=== Extracted information ===

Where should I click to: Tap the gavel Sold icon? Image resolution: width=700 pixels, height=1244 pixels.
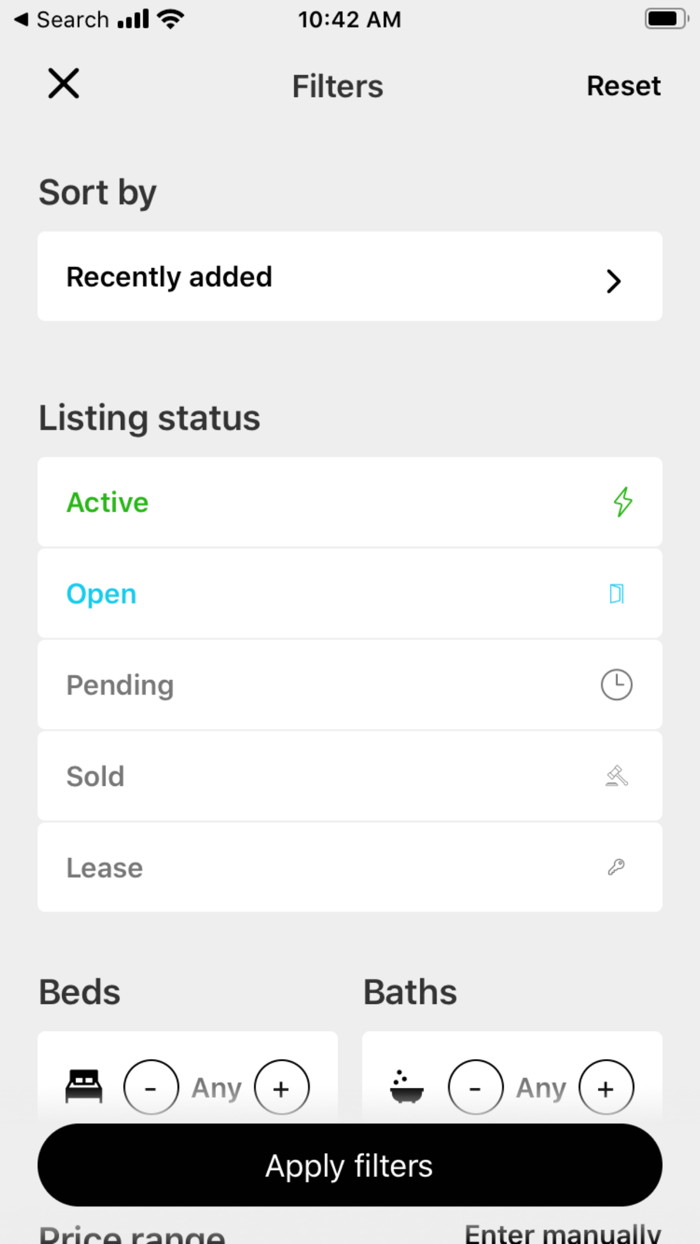(617, 776)
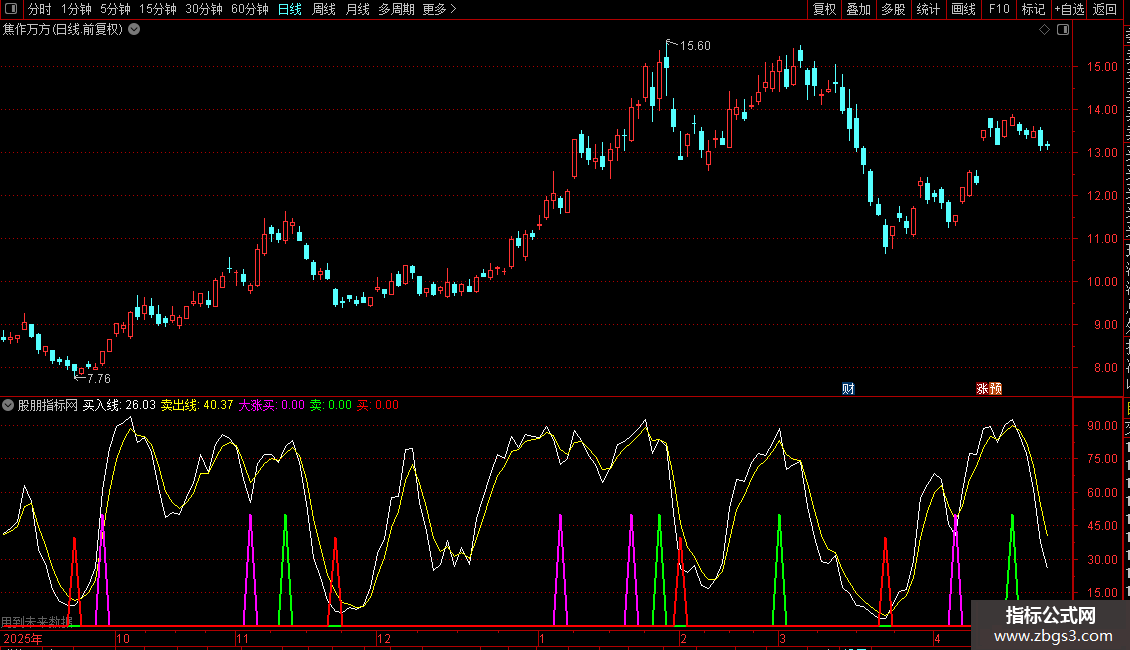Open the 画线 drawing tools
The image size is (1130, 650).
click(963, 9)
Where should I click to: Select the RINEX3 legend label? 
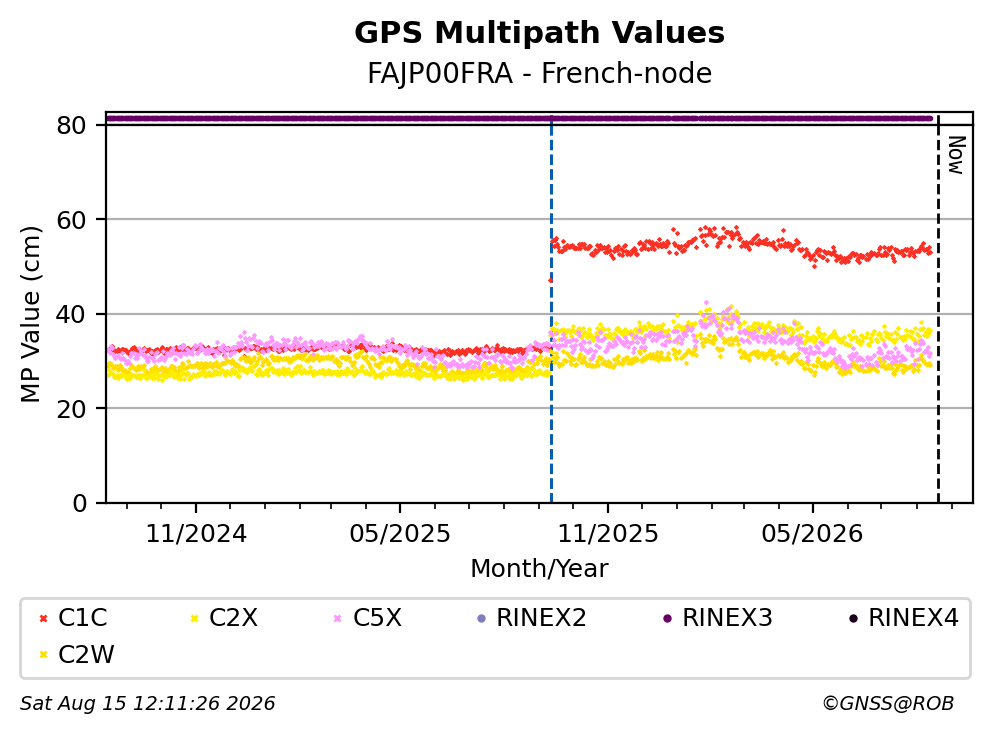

===

- **What is required**: Would you output the full listing exactly as it stands, minus the images?

- **Your response**:
Where should I click to: Tap the gavel Sold icon? Image resolution: width=700 pixels, height=1244 pixels.
(617, 776)
Open the 画线 drawing tools
The image size is (1130, 650).
click(963, 9)
Where should I click to: Select the RINEX3 legend label? 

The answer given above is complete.